Duncan Smith used the mantra “there’s no proof of causality” to dismiss those who recognised a correlation between his welfare “reforms” and an increase in premature mortality rates and suicide. He has consistently and quite unforgivably shown that he is more concerned about hiding evidence and stifling criticism than he is about conscienciously investigating the harmful and sometimes devastating consequences that his policies have had on many people.

On the day he resigned, Duncan Smith’s department lost a four year legal battle to keep the many potentially humiliating problems with Universal Credit from the public.

Whatever the reasons may be for Duncan Smith’s resignation, he has certainly highlighted very well that Conservative budget decisions are partisan, taken for  party political interest rather than with consideration for the national interest. But in more than one way.

It’s also worth bearing in mind that it is Iain Duncan Smith’s “reforms” that have prompted a United Nations inquiry into grave and systematic violations of the human rights of disabled people. It’s highly unlikely that Duncan Smith’s reputation will be enhanced in the long-term regarding his legislative legacy, particularly regarding disabled people. He has collaborated with other ministers in designing and extending techniques of neutralisation to attempt justify what are extremely prejudiced, discriminatory and punitive policies aimed at the poorest citizens.

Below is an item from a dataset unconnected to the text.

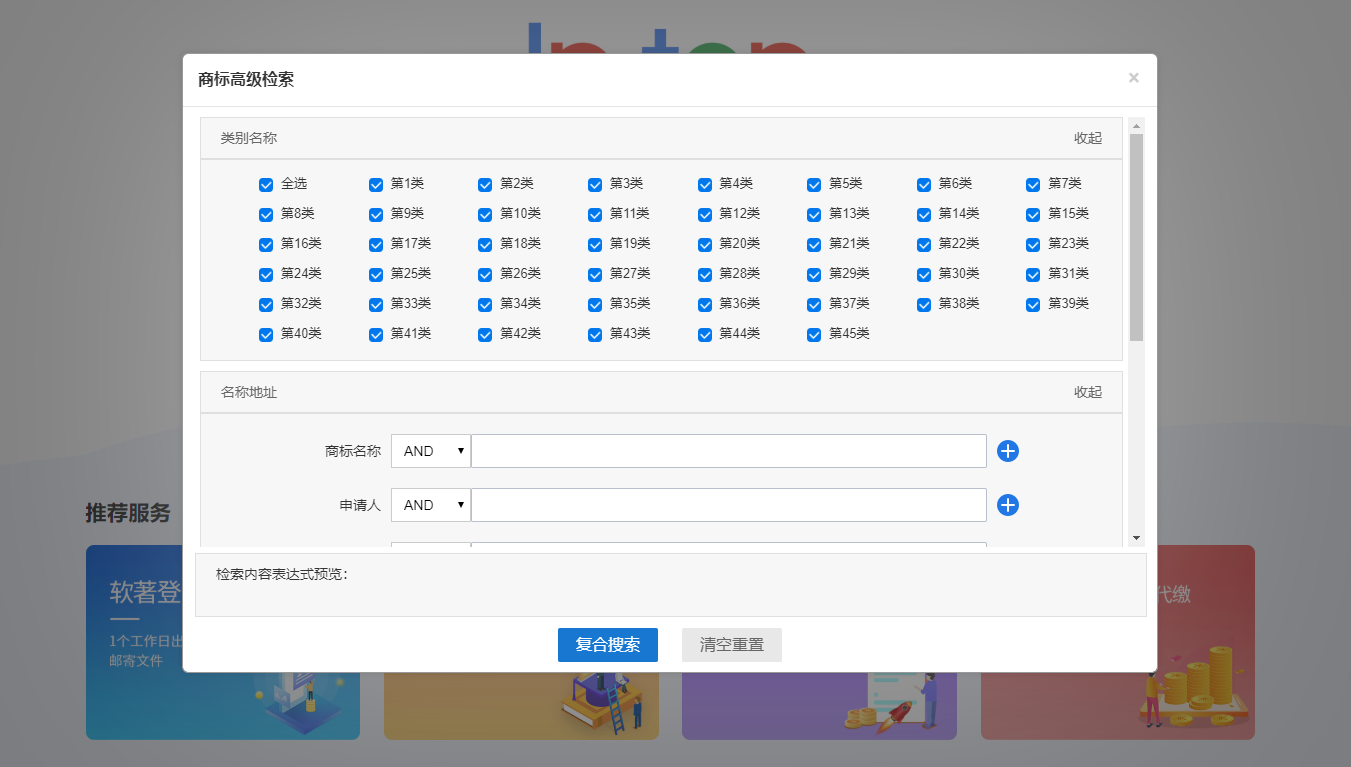Screen dimensions: 1351x767
Task: Click into the 商标名称 text field
Action: click(728, 451)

This is a man who has removed people from a structural socioeconomic context and then intentionally blamed them for their individual socioeconomic circumstances, most of which have been created by this government’s actions since 2010. Every single Conservative budget has taken money from the poorest and gifted it to the wealthiest. It’s inconceivable that Tory ministers don’t understand such policies will invariably extend and perpetuate inequality and poverty.

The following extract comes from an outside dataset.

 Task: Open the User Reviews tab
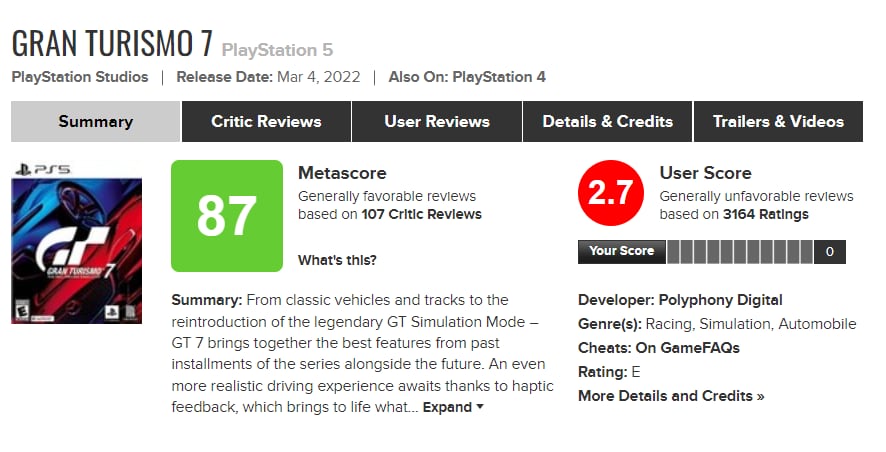(x=437, y=122)
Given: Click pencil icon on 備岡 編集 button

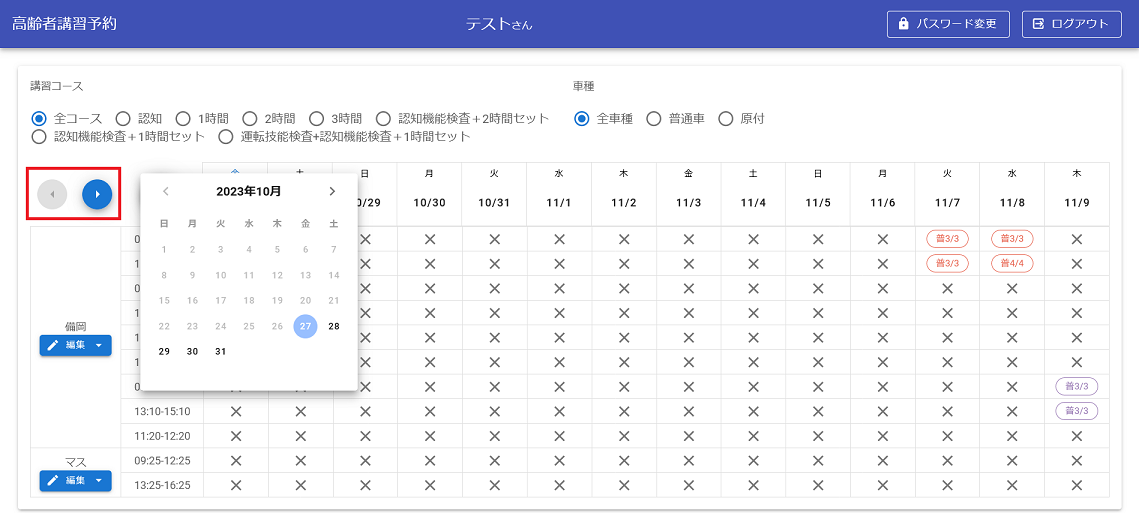Looking at the screenshot, I should (x=53, y=345).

Duncan Smith has damned himself, but nonetheless, a Conservative minister resigning and stating that it is because of a Conservative budget, publicly citing reasons that correlate with the opposition’s objections regarding the government’s ideologically driven and targeted austerity, is a particularly damning turn of events for the Conservative Party as a whole, that’s for sure.

Now that Duncan Smith has publicly denounced the Conservative austerity project, I wonder if he will also recognise and embrace the rational expertise and economic competence of a real party of social justice, which rescued this country from the consequences of a global recession by the last quarter of 2009, whilst Osborne had us back in recession by 2011, and lost us our triple A Fitch and Moody credit ratings after promising not to. I wonder if Duncan Smith now supports the fair party with a track record of verifiable economic expertise – that would be the Labour Party.